I was unaware of this. That's an interesting fact, as it really indicates that the assumption was that most programs would be under 64KiB, as larger programs would have to perform explicit loading and manipulation of any additional segments (via, e.g., separate binary files, or one of the .COM-compatible extended formats you mention later). It is also a bit surprising that the use of a linkable and relocatable format was such a low priority at such a late date, when such were in regular use for mainframes by 1966 and minis by about ten years later.

mallard wrote:
Schol-R-LEA wrote:
in fact, IBM's primary goal in releasing it was to kill the home computer market for good


I'm not sure there's much evidence of that. IBM was never really interested in the home market (1985's PCjr was about the only home-oriented IBM product and was so much of a failure that the improved graphics capabilities it introduced became known as "Tandy-compatible" after the far more successful range of clones from Tandy).

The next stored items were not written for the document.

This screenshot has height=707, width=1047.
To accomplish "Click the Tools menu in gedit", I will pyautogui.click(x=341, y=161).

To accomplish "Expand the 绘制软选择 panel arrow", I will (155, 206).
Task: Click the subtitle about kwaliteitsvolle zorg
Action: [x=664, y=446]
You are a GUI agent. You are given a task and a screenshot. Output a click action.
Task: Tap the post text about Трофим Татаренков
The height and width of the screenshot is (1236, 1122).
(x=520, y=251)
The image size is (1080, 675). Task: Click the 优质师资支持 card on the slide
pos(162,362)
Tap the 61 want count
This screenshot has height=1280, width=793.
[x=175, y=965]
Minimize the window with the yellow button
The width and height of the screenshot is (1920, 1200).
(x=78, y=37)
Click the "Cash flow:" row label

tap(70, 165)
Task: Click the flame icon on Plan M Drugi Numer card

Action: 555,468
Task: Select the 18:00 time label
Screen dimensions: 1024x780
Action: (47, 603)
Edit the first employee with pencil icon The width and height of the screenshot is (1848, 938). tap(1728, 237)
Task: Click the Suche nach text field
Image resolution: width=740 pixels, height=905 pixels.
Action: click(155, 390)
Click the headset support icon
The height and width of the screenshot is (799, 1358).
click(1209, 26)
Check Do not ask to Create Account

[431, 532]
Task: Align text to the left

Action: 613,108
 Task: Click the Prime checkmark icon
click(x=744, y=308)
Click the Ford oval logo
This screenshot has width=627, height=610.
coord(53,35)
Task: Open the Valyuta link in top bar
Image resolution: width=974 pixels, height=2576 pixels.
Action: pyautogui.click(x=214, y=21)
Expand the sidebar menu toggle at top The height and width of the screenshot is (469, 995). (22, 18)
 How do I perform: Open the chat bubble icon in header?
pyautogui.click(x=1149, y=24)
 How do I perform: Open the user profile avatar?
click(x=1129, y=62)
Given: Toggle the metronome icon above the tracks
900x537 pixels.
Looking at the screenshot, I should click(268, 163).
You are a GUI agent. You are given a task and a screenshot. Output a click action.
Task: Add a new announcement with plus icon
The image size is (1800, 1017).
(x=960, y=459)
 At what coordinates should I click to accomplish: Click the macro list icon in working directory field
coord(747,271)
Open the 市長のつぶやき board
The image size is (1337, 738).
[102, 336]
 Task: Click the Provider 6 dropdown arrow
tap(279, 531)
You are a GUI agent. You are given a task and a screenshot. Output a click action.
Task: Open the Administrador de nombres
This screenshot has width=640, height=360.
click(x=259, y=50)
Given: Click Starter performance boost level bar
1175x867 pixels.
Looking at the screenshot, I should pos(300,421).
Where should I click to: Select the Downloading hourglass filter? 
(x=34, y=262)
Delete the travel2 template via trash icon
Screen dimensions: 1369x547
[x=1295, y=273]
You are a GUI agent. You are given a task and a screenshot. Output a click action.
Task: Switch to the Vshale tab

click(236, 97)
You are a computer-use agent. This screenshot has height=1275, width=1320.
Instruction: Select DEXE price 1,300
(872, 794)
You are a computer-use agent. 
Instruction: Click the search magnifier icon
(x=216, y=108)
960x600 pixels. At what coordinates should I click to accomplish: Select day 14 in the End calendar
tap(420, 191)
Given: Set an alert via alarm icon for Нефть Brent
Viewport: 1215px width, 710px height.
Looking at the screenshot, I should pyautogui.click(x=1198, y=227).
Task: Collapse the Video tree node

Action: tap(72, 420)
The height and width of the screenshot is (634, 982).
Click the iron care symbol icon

They were far more interested in the business market and were afraid that "cheap" (by the standards of the time) 8-bit CP/M-based business micros would eat into their minicomputer and even mainframe business.


It is a bit... controversial, and I doubt it was ever an articulated strategy even internally, but several IBMers from the time have gone on record either opining that this is what they thought the company was doing, or what they thought it should have been doing. My understanding is that there was a lot of opposition to the Boca Raton group's proposal from the start, out of fear that it would 'legitimize' microcomputers; while they Boca Raton group themselves clearly thought it was something the company needed to be doing, there has been some claims that Armonk only greenlit the development project to shut the 'troublemakers' up.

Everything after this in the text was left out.